** EXCERPT follows **
As the band explain, ‘The album, influenced by Neil Young and Einstürzende Neubauten, was recorded across various locations including St. John’s, Providence, Liverpool, and Edinburgh. Environmental elements play a significant role, with guitars recorded during a nor’easter and vocals captured at lighthouses, incorporating natural sounds like wind and bird calls… Toronto’s Church of the Holy Trinity and the Cowboy Junkies’ The Trinity Sessions also influenced the album’s sound, adding to its atmospheric and melancholic feel.’

Atmospheric and melancholic it is, although many of the aforementioned touchstones aren’t easy to extrapolate from the mix. Nevertheless, and you feel your stomach enter a slow churn, which is exacerbated by the low-gear drones which sound like low-circling jets – there have been a lot of those lately and the air is filled with paranoia and mounting dread right now. Further, however not only provides a sonic landscape that matches this mood, but runs far deeper into the psyche.
** End of EXCERPT **
** INFORMATION SUPPLIED follows **
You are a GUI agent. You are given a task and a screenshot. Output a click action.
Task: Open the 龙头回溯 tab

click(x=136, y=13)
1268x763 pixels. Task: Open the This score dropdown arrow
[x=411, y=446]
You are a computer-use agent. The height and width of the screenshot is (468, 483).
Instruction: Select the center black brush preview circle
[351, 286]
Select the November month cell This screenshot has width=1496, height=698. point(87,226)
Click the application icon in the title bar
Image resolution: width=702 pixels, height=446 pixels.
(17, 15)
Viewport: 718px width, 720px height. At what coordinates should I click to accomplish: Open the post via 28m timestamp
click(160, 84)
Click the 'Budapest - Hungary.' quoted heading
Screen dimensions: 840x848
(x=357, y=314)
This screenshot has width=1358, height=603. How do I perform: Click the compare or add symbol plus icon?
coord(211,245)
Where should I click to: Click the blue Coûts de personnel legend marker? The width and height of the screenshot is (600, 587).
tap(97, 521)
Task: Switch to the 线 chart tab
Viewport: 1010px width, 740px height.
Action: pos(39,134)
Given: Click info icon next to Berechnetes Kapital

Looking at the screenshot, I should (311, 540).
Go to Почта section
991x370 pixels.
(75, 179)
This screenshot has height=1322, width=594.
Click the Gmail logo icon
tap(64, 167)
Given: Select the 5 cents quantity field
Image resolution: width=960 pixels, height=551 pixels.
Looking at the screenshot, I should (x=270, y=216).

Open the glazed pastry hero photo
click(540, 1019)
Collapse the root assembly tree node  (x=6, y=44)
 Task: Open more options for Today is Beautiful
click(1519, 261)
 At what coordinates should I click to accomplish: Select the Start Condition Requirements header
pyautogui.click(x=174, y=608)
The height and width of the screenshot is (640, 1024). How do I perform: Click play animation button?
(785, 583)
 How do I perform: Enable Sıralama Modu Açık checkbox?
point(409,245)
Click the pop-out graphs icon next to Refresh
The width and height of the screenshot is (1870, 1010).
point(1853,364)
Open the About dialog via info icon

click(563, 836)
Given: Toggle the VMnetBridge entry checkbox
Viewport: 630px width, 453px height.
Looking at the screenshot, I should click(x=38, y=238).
** End of INFORMATION SUPPLIED **
* WHAT THIS TASK INVOLVES *
In the album passage, reproduce the part that begins at the words "Atmospheric and melancholic it" and stops after "into the psyche.", substituting "gut" for "stomach". These entries have nothing to do with the album passage.

* SOLUTION FOR THIS EXERCISE *
Atmospheric and melancholic it is, although many of the aforementioned touchstones aren’t easy to extrapolate from the mix. Nevertheless, and you feel your gut enter a slow churn, which is exacerbated by the low-gear drones which sound like low-circling jets – there have been a lot of those lately and the air is filled with paranoia and mounting dread right now. Further, however not only provides a sonic landscape that matches this mood, but runs far deeper into the psyche.